1. Set Proper Expectations
No amount of reporting matters if you aren’t measuring the numbers that matter to you, your superiors, or your clients. Decide which metrics are the most important to, whether it’s keyword rankings, traffic, conversions, or something else. After you determine the metrics, make sure every party is on the same page and agrees.
If you care about keyword rankings, what timeframe do you expect to achieve the desired results? Typically you can measure keyword rankings and first-page search results 6–9 months after you begin tracking a campaign.
If you care about traffic, how many visitors do you expect—hundreds, thousands, or hundreds of thousands? What is realistic? If a website is brand new, offers local services, and has a $200 budget, hundreds of thousands of unique visits is probably not realistic.
If conversions are the most important metric, then you don’t have to report traffic as often. Specific niche keywords should take priority.
Realistic expectations are important. When the expectations and goals are too lofty from the start, any campaign can look like a failure.
2. Track Metrics That Matter
At some point, you need to justify every campaign expense to continue.
It becomes difficult to justify and accurately measure the results of a campaign when you report nonessential metrics. For example, an organic SEO campaign is not going to focus on Adwords or pay-per-click ads, so don’t report on those. You don’t want to confuse and muddy the metrics that are important to your campaign.
3. Use Google Analytics and Search Console
No matter what metrics you choose, Google Analytics and Search Console help measure the performance of a campaign.
Google Analytics breaks down a website’s traffic by the source of that traffic (search engines, referrals, social media, direct clicks, or somewhere else). Search Console, on the other hand, gives you a wealth of information. It allows you to see, among other things, what technical errors are affecting Google’s ability to read your website, see what keyword searches on Google are bringing up your site, see what the click-thru rate is for those keywords, and get notifications from Google of any penalties your site has incurred.
4. Perform an Initial Audit
Some issues on your website will negatively impact the effectiveness of an SEO campaign. These issues include a large amount of duplicate content, 404 errors, a lack of relevant content, server issues, sitemap errors and coding issues.
Perform a basic audit to find outstanding issues before you begin your newest campaign and determine who will make the changes.
5. Watch Your Overall Keyword Rankings
Keyword rankings will fluctuate as Google and other search engines decide the best placement for a website. Do not get hung up on temporary dips in rankings or changes from hour to hour. Think of SEO a little bit like the stock market—there will be a lot of temporary ups and downs. You want to stay focused on the overall trends in keyword rankings, which should gradually inch upward.

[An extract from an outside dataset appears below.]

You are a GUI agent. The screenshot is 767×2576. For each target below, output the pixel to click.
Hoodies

SEO is a long-term investment and should be reported in a way that reflects overall performance. By tracking your starting rank, current rank, and overall rank, you can effectively show the true performance of keywords.
Take this example with the keyword “wagon wheels for sale.” As shown in the graph, the keyword is in a better place than where it started, even with the temporary ups and downs.
6. Show Your Action Items
SEO is an industry where transparency is essential. That means you need to show what you’re doing on the campaign to improve SERPs.
For example, if you are building links in order to increase a site’s authority, what are those links and where are they being built? How much did it cost to do? If someone made changes to an onsite page, what are they? How do your reports reflect these? Different companies will charge different amounts for link activities.
However, while it is important to see what work was done, never lose sight of your main goals. Make sure to monitor the overall performance of your most important metrics.
Effective SEO reporting takes time to set up, but when done correctly with set goals and transparency of action, it will foster long-term success and positive relationships with the parties involved.